— Exercise aim —
Whatever appears in the records, retype it exactly, except for the pictures.

— Saved data entries —
══════

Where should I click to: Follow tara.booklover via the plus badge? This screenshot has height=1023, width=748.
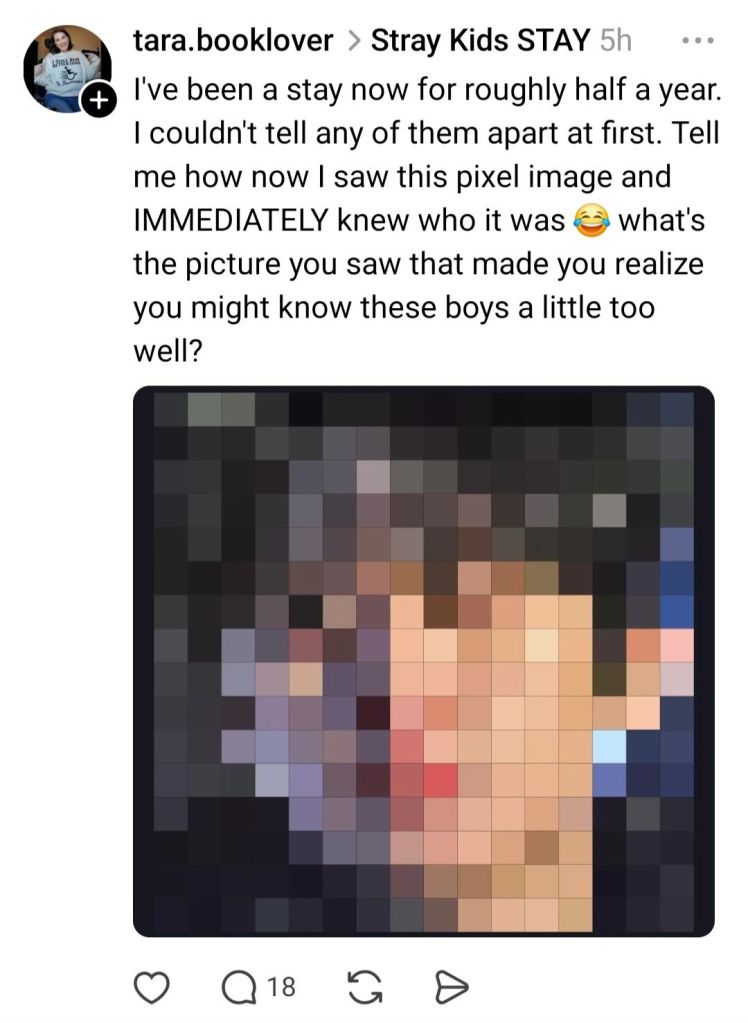coord(97,102)
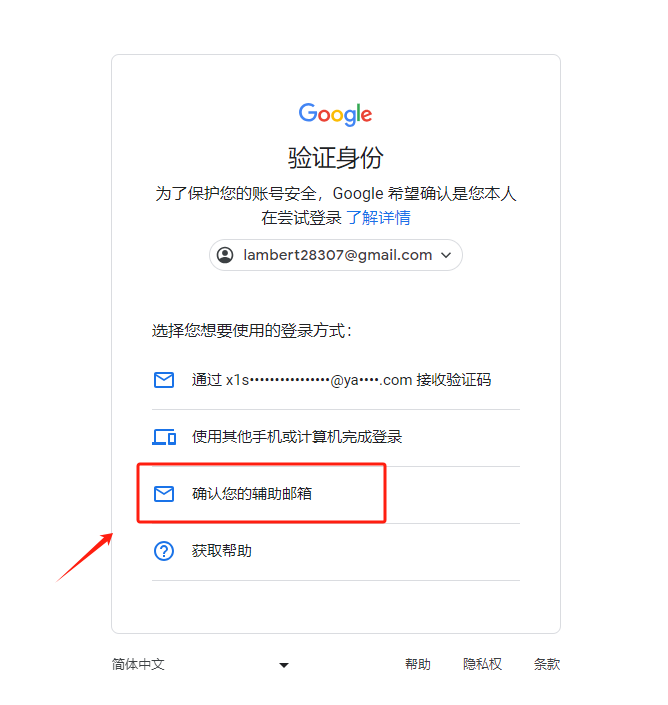Open the 条款 footer link
The height and width of the screenshot is (705, 668).
click(x=547, y=664)
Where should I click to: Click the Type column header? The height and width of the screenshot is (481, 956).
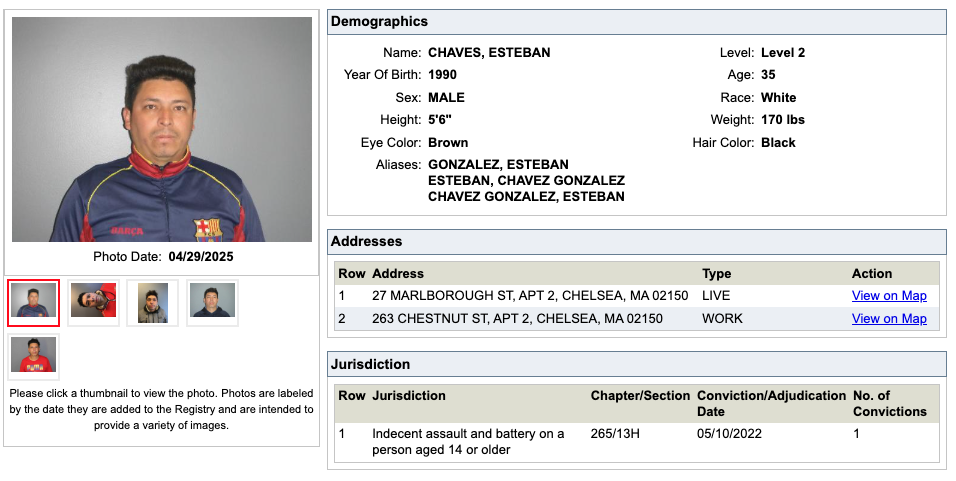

══════

— Answer for this exercise —
Where should I click to: Follow tara.booklover via the plus badge? This screenshot has height=1023, width=748.
coord(97,102)
Open the 条款 footer link
The height and width of the screenshot is (705, 668).
click(x=547, y=664)
Where should I click to: Click the Type column header? The height and width of the screenshot is (481, 956).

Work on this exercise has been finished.